January 18, 2023

The Year in Review, 2022, December 17

The first Year in Review took place here at The Linda in 2021, now one one can safely (& appropriately) say that this was the 2nd annual The Year in Review. This night's program included 6 local writers in a variety of styles, genres & skills; all of them have been involved in one degree or another in the busy local poetry scene. Mary Panza served as the MC/Ring Mistress for the night.


The first poet to the mic was Alyssa Michelle who read from her 3 poetry collections, starting with one titled The Awakening, including one very moving “Widow Mother” about raising her child after the death from an overdose of the baby’s father. Her 2022 book Blooming Season is available from Amazon from which she read 3 poems, including the stunning performance piece “My Melanin” which I’ve heard her read at Invocation of the Muse . From her 1st chapbook, Growing Pains (2019), also available on Amazon, she also read 3 poems, “Solitude Thoughts,” “Don’t Give up on Love,” & “Humble.” Her poems are like discussions of self-help advice, using her experience to guide others.



The next reader couldn’t have been more different in nearly every aspect. Bret Peterson, the author of The Parasite from Proto Space & Other Stories (Clash Books, 2020) likes to dress up as, what I call, the Pepto-Bismo Bunny when he gives a reading.

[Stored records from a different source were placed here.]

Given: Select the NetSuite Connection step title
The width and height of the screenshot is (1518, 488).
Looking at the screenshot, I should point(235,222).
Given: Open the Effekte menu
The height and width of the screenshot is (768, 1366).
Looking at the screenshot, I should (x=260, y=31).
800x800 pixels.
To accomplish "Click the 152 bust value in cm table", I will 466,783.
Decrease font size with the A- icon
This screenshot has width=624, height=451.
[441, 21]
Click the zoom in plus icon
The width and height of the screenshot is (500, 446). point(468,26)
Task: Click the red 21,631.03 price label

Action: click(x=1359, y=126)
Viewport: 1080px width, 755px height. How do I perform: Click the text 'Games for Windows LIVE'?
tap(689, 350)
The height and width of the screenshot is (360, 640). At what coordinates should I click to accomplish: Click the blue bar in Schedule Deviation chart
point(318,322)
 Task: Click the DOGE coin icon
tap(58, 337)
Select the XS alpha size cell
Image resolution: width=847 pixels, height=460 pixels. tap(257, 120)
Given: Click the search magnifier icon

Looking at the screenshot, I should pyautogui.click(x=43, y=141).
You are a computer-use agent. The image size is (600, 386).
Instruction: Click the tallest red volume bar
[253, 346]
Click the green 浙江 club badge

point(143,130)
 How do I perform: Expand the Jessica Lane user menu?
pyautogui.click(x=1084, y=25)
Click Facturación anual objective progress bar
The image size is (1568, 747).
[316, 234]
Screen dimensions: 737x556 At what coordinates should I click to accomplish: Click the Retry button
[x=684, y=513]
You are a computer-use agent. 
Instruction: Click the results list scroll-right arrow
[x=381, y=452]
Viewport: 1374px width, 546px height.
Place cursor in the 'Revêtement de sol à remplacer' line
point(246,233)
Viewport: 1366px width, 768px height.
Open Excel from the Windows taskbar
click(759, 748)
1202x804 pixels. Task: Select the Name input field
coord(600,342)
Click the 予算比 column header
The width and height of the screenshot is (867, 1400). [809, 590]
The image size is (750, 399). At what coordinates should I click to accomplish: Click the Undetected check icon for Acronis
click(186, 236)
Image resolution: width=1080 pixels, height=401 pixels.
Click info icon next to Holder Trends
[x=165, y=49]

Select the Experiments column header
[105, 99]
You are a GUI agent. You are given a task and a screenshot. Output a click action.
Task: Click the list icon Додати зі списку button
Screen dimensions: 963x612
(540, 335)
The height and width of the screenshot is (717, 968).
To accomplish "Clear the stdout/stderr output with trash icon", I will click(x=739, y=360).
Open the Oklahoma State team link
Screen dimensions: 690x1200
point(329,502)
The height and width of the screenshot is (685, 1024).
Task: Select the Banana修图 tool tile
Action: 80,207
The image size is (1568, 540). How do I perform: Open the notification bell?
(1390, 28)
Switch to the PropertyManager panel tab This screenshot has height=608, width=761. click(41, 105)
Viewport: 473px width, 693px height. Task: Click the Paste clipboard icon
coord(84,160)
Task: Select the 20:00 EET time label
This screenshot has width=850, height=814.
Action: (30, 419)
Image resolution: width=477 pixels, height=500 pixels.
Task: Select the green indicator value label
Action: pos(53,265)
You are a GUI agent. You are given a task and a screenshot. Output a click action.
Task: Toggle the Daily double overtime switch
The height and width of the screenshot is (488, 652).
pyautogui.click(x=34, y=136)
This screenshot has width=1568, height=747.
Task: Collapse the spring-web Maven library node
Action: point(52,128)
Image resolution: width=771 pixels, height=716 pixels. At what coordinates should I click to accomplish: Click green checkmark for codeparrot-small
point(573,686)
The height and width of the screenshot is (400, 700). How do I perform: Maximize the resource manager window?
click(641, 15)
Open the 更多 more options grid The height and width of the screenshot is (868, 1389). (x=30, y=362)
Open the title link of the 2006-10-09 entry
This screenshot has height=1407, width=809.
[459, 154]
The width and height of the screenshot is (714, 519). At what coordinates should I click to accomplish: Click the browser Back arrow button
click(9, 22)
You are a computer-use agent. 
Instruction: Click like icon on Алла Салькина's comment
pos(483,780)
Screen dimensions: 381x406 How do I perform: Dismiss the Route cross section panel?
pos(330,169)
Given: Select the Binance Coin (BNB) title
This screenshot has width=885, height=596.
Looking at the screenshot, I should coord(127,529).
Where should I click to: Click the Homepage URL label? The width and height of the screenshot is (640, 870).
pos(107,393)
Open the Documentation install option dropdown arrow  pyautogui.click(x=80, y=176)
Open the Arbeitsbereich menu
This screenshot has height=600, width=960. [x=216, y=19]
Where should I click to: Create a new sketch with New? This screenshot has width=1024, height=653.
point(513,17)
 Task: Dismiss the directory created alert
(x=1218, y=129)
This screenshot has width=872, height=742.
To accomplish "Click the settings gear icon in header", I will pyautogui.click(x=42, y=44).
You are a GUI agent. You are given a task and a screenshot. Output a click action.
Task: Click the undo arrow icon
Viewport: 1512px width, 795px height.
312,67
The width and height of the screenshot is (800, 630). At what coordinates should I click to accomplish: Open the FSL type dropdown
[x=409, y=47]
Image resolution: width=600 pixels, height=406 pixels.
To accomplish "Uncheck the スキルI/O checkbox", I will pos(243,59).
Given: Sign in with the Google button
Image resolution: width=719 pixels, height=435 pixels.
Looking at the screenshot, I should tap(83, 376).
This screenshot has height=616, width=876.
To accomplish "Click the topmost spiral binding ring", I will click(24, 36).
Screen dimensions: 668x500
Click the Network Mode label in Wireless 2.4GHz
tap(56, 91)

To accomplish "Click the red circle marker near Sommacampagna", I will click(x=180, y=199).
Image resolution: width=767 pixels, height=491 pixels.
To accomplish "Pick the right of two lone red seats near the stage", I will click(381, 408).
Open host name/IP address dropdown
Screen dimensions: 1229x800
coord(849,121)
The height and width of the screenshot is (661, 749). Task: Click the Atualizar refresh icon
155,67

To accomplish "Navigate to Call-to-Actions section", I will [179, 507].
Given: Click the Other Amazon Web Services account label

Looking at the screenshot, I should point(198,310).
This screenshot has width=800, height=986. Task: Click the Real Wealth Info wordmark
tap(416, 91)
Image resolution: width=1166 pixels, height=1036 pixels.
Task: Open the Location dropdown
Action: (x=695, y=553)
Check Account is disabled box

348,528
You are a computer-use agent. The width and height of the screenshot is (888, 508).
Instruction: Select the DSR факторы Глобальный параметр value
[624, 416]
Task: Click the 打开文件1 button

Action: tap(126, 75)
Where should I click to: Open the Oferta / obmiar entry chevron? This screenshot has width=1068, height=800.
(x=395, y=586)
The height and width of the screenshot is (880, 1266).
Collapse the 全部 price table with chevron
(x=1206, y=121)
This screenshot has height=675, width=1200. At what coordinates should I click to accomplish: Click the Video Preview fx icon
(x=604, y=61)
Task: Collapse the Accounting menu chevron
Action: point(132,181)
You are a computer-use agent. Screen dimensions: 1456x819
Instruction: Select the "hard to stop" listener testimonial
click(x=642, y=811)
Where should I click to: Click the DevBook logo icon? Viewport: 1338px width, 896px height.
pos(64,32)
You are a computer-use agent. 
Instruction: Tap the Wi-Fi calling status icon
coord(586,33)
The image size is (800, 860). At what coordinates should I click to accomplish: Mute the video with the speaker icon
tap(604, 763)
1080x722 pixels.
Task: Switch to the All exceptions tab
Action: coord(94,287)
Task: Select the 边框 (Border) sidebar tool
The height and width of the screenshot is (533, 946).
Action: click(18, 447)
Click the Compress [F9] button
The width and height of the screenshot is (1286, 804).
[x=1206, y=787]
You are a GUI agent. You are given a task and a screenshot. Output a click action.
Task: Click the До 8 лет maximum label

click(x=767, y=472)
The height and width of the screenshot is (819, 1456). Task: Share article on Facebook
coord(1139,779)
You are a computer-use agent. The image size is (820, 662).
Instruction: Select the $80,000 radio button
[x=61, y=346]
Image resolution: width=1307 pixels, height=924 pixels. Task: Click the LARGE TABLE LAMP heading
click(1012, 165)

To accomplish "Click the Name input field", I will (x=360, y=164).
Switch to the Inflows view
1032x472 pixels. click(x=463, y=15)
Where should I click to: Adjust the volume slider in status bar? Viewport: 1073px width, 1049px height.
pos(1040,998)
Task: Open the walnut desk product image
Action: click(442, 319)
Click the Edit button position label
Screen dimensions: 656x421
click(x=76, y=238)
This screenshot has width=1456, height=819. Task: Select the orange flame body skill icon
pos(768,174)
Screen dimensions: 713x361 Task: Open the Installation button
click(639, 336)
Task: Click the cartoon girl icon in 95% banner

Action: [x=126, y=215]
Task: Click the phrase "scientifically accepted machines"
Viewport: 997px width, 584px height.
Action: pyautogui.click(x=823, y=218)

He read a story (much like those in the afore-mentioned collection) titled “The Spirit Conjuring Workshop.” It was was like a menage of old black & white horror movies mixed with images of Nazi-era color home movies. The story had something to do with an attempt to bring his grandfather back from the dead with an incantation to the god Ammon in order to get himself a girl friend. Fortunately he sees through the phoniness of the process — & wakes from a dream. Or something like that.



Carol Durant
has 4 books up on Amazon, published between 2017 & 2021, & she read a mix of poems from them, with some recent work mixed in, such as “Mississippi” on the water crises there (or was that Flint, Michigan). She amped up the performance level a bit over the previous readers, even including a (dreaded) audience participation piece titled “The Year in Review.” The content of her poems depended heavily on social commentary, such as the one titled “Hey Cellphone,” & one about plastic Santa titled “Fake Sentiment.”



Elizabeth Gordon
, otherwise known on the Slam circuit as Elizag, not surprisingly brought the performance level up a few more notches with her pieces of radical social engagement, such as her opening piece beginning “It was the Summer tuna cost less than cat food…” & a meditation on shopping with her younger self. She too had a poem about her cellphone, & another an “Ode to My Painting Pants,” followed by the linking alliteration of a poem on Putin. She ended with a poem from memory in her best Slam performance style, “A Hiding Place,” on the shooting at a gay bar in Orlando.



I had recently seen Thom Francis as a featured poet at this month’s Invocation of the Muse at Lark Hall. While he read half a dozen of the same poems her had done that night, it’s always good to hear good poems again, the poems go by so fast it is easy to miss details, specifics — & if you go to a Rolling Stones concert you are bound to hear “Satisfaction,” & are glad of it no matter how many times you’ve heard it before. The poems were very personal, about the alcoholism in his family & in his own life, but also on grief, & the quiet joy of being in love. Thom has been an ongoing force in the poetry scene, running AlbanyPoets, serving on the board of the Hudson Valley Writers Guild, & organizing events such as this one tonight, & last year’s Poetic License - Albany



Another poetic force in the community, D. Colin, was the last featured reader of the night, bringing us on home in a grand fashion, while the video behind her showed the streets of the Village in NYC around NYU. This past year she was an artist in residence at the Arts Center of the Capital Region in Troy where she composed the piece “When Blackbirds Came to Roost.” Another piece was about violence against women, on abortion & anger at the father(s), & similarly an excerpt from “The Chronicles of a Pastor’s Kid” (for Robert, from the early days of their relationship). An eco-poem, on losing our contact with the Earth, was inspired by walking a trail in the Berkshires. And she ended with a piece for her mother, fulfilling the dreams her mother had.


It was a night of all kinds of different writing reflecting some of the diversity in the vibrant poetry/spoken word scene here in Albany. If you want to see/here/experience it for yourself, check out the calendar of events on www.hvwg.org I’m sure you can find something, somewhere that will fit your schedule, you location, & if it’s an open mic, bring a few of your own poems to read. I hope to see you there.